Records for this exercise Block Start

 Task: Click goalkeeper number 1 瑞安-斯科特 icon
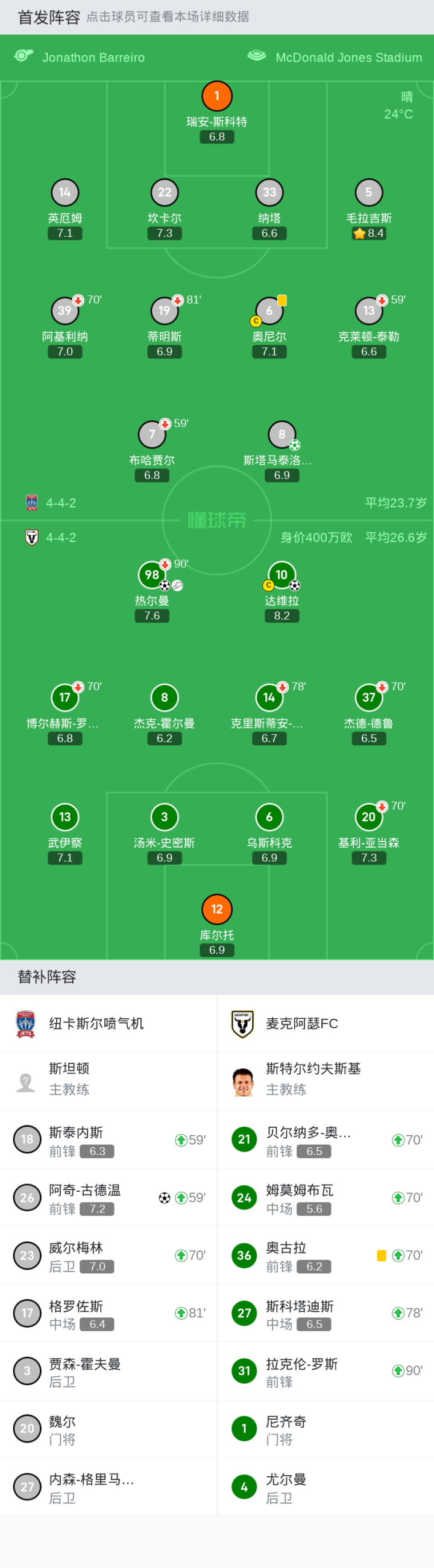point(216,96)
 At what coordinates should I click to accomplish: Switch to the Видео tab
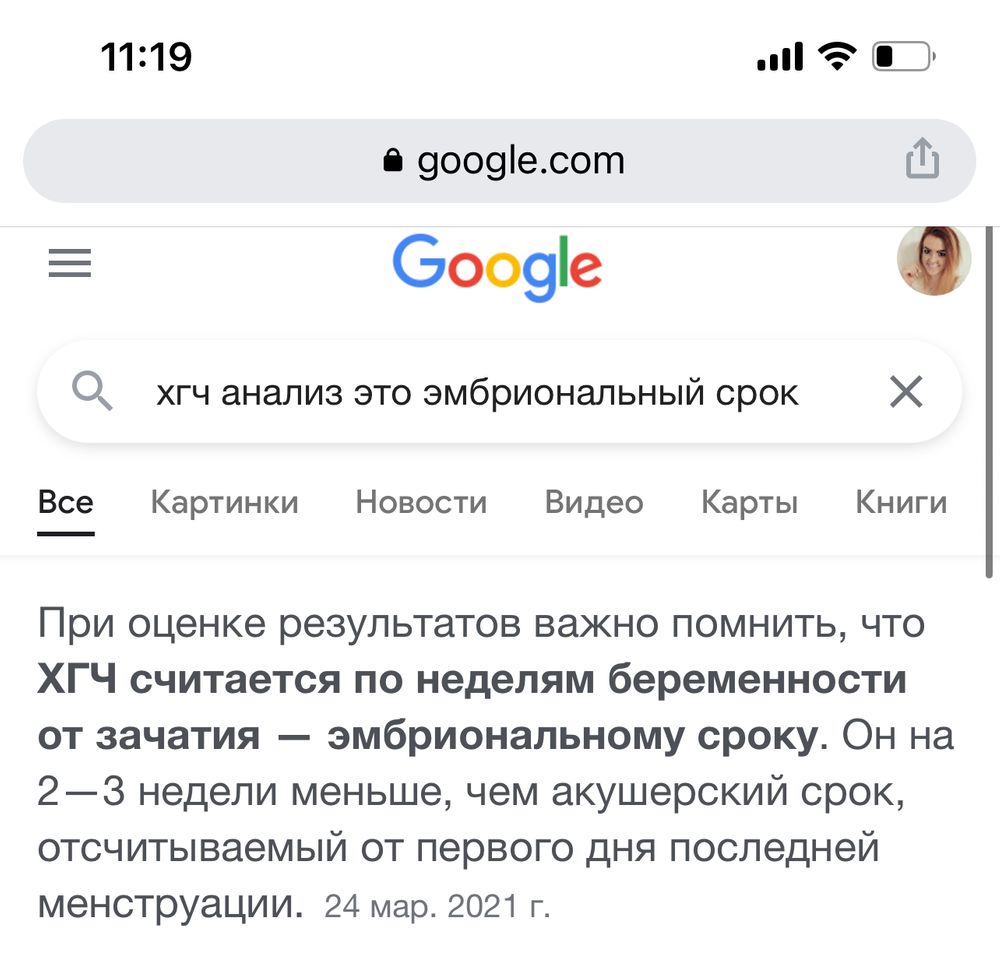coord(594,502)
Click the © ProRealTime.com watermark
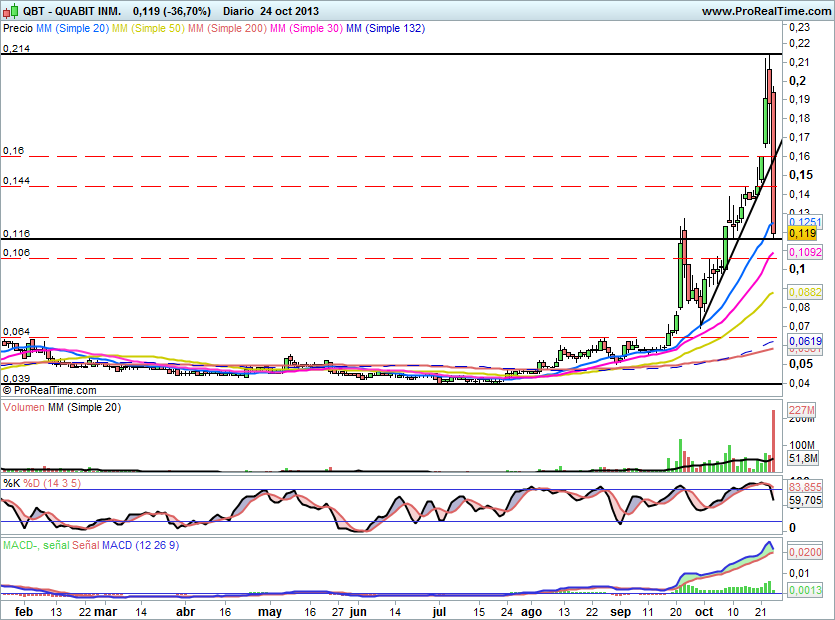 (x=50, y=390)
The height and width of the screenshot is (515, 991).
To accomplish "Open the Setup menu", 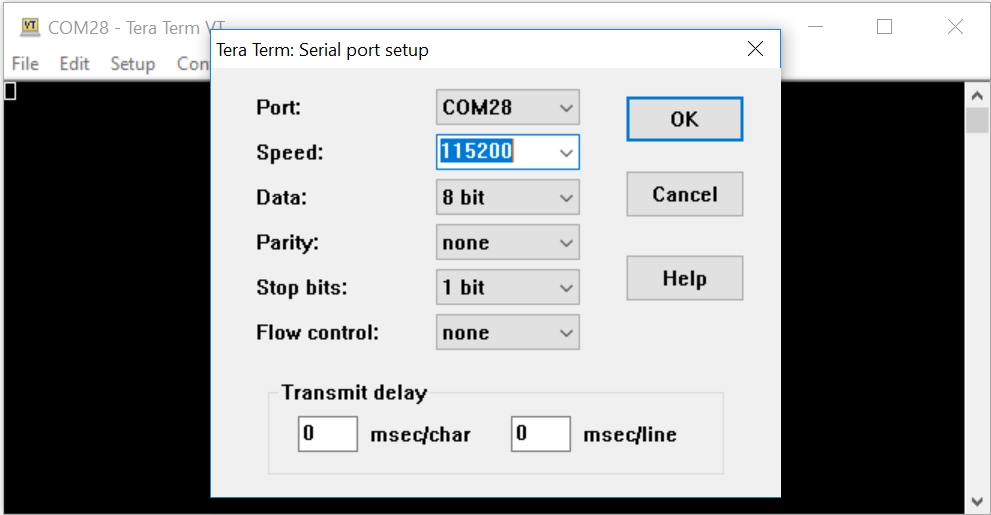I will (132, 63).
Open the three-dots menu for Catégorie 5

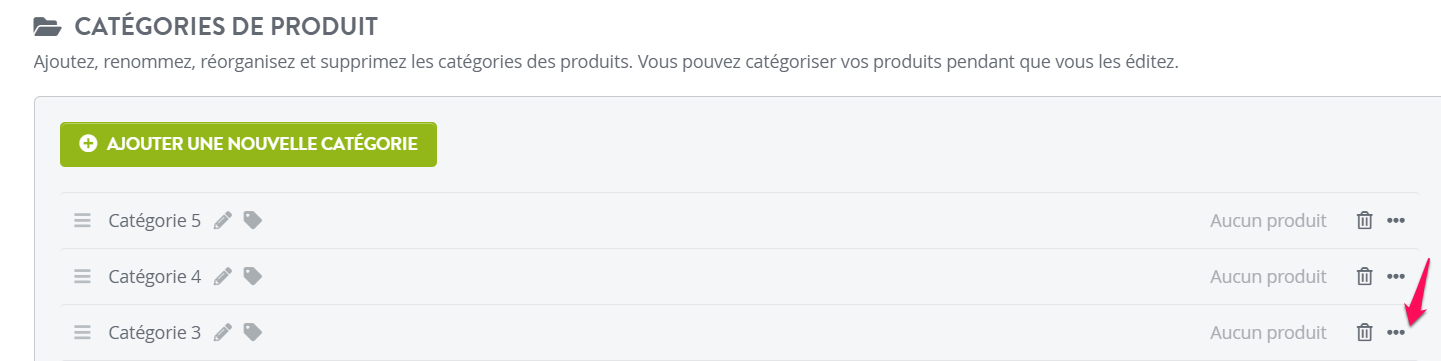[1396, 220]
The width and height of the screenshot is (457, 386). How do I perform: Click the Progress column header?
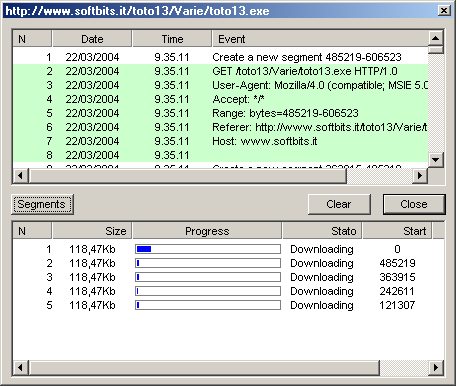coord(207,231)
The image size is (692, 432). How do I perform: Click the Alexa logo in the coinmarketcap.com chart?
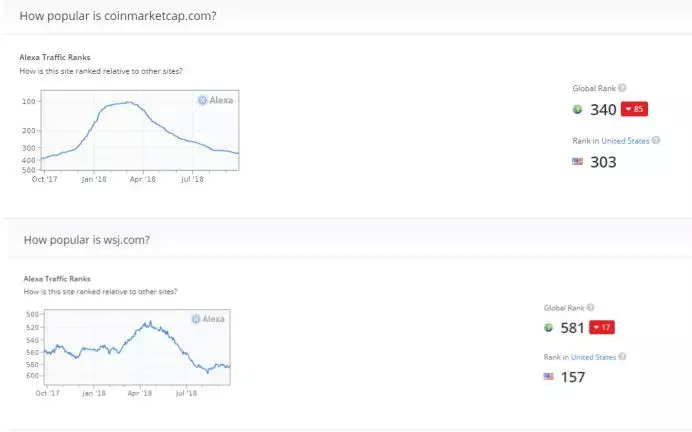pos(217,100)
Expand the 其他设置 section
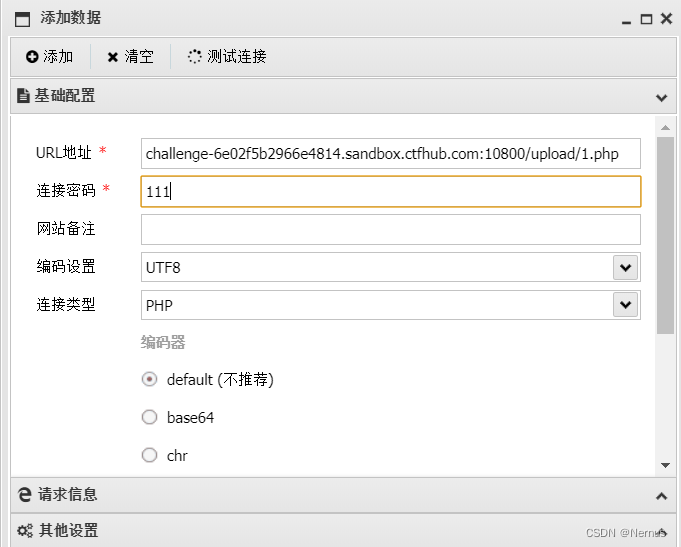Screen dimensions: 681x547 point(661,531)
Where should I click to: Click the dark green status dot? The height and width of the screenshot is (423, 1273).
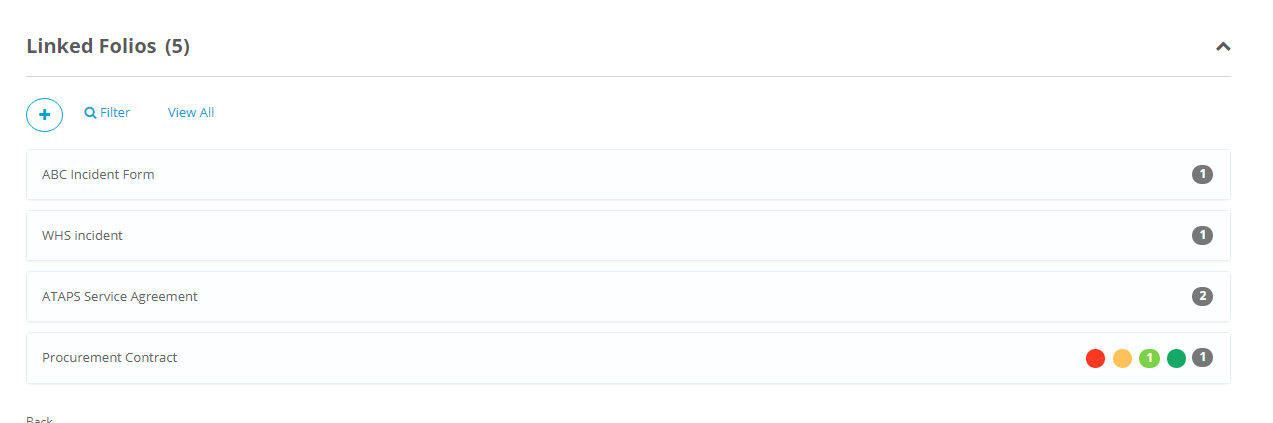point(1176,358)
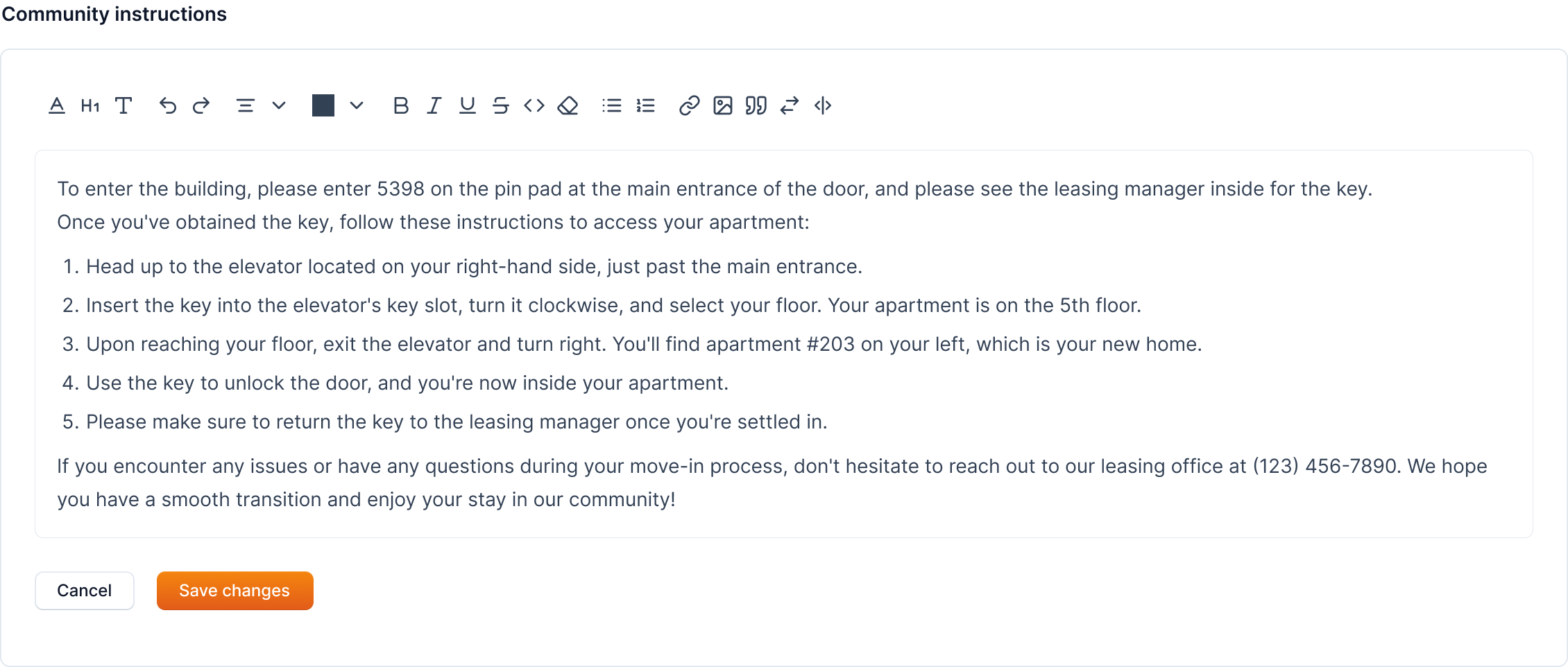Insert a bulleted list
The image size is (1568, 667).
tap(612, 106)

Records for this exercise Block End

» What the task requires
Could you copy exactly, and with no pictures, the lines above from the one containing "Expand the 其他设置 section" through the last line, both included?

» Exercise answer
Expand the 其他设置 section
Screen dimensions: 681x547 point(661,531)
Where should I click to: Click the dark green status dot? The height and width of the screenshot is (423, 1273).
point(1176,358)
Insert a bulleted list
The image size is (1568, 667).
tap(612, 106)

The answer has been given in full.